EIS Tax Breaks Offer Relief To Business Investors

The number of British small businesses looking for financial backing under the Enterprise Investment Scheme (EIS) is on the increase, says one private equity firm.

Rockpool Investments says that HM Revenue and Customs has given the green light to a growing number of EIS applications from firms looking to raise money.

The scheme is designed to help small, higher risk companies raise cash by offering a number of tax breaks to investors buying shares in the company.

Investors can claim up to £300,000 in income tax relief, while a capital gains tax exemption is available for setting off against any investment gain.

Now, research by Rockpool shows that EIS is beginning to take off and become an increasingly popular way for UK businesses to gain access to private finance.

Radical shake-up

HMRC approved 91% of EIS applications in 2011/12, which is up slightly from the previous year’s figure of 89%.

Rockpool says that the number of firms looking for EIS-qualification so they can go looking for funding has rocketed by 47% to 2,147 applications this year, compared with 1,457 last year.

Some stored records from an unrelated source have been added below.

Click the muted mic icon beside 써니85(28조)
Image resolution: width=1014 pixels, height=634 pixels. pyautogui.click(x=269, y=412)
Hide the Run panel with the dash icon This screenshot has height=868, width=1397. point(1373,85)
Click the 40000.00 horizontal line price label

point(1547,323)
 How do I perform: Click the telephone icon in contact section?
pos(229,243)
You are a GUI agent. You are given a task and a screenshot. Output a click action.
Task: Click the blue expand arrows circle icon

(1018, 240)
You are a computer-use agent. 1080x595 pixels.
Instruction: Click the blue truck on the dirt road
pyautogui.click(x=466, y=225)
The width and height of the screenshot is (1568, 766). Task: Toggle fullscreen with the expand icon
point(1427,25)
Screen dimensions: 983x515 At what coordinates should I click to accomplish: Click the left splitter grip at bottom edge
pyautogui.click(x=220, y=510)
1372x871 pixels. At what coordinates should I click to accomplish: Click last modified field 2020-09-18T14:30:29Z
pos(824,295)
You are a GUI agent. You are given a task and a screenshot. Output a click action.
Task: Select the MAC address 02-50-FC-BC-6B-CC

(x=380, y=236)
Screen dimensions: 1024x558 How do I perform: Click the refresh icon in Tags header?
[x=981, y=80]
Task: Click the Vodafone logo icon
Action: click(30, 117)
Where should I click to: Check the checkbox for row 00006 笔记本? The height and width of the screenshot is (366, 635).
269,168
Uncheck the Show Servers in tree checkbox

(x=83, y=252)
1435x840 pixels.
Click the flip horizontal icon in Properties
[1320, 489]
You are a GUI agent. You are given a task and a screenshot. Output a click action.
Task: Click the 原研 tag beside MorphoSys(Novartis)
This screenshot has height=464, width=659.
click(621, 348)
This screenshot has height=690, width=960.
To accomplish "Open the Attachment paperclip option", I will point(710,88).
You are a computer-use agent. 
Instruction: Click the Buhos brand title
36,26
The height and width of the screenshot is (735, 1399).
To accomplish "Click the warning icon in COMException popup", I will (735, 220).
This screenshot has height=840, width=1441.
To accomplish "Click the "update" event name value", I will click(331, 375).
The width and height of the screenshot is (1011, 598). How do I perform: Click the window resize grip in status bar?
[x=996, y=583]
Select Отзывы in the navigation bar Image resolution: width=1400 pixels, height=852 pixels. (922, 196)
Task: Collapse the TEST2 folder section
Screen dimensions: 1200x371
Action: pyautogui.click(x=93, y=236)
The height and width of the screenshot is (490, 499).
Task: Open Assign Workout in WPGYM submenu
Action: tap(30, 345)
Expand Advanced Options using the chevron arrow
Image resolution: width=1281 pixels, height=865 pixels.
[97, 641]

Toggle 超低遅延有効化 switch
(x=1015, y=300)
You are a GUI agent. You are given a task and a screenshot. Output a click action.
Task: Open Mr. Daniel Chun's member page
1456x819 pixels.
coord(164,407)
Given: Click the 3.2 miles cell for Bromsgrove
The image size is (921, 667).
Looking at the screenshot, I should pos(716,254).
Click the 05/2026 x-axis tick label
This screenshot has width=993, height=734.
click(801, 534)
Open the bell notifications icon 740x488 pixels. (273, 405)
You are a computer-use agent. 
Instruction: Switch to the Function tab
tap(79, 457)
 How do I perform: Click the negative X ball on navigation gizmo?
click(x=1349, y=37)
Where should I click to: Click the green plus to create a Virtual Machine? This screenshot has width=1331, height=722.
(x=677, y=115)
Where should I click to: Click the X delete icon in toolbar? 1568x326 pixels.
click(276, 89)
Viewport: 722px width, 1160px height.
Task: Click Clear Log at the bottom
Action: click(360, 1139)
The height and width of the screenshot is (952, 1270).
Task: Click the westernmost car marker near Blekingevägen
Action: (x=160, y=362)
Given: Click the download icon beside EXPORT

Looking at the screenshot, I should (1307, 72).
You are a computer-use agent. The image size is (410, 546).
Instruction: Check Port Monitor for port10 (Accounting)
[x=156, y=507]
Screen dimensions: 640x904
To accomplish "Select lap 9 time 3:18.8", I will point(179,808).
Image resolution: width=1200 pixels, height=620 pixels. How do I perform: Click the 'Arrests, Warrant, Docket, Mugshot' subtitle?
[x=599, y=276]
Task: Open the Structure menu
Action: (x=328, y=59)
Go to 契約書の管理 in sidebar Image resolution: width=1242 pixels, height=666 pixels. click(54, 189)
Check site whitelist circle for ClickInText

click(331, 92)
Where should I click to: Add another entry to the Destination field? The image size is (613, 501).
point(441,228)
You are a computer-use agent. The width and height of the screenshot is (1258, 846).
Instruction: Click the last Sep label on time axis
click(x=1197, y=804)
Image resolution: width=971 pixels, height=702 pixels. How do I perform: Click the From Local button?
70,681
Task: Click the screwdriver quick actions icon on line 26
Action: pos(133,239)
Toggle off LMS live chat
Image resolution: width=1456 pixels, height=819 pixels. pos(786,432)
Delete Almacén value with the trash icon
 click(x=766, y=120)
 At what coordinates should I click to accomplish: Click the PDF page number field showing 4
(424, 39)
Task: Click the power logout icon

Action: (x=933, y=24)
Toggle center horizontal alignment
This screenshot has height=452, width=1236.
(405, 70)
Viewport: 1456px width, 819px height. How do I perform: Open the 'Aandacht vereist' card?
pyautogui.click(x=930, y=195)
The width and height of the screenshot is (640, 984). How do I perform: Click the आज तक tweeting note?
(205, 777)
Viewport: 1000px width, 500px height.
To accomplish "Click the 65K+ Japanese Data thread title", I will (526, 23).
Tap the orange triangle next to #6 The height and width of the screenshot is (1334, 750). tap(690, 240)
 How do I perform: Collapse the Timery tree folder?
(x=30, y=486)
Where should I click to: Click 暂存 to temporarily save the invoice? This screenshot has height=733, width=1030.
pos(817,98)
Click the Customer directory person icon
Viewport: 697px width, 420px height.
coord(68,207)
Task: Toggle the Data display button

The rise in applications shows how HMRC is helping companies in the UK take advantage of EIS, says the firm.

Another reason being put forward for its success by Rockpool is the widening of the EIS criteria which were brought in last year and which underline the government’s commitment to helping small firms increasingly find access to the funding they need using the scheme.

Gary Robins, a partner at Rockpool, said: “In the year since the radical shake up of the EIS rules by the government, the scheme is increasingly attractive to investors and has allowed bigger companies to become eligible and the tax incentives have also been made more attractive.”

Private investment

He points out that small businesses are still struggling to find funding from banks which means that accessing finance from private investors is becoming increasingly vital and is now a substantial source of backing for the UK’s small firms.

Mr Robins added: “This sort of private investment is essential if there is going to be a dynamic and expanding small business sector which will be critical to the UK’s economic well-being.”

He added that HMRC has taken up a crucial role in enabling businesses in the UK to gain access to a tax-efficient funding which in turn will help keep HMRC busy in the months to come.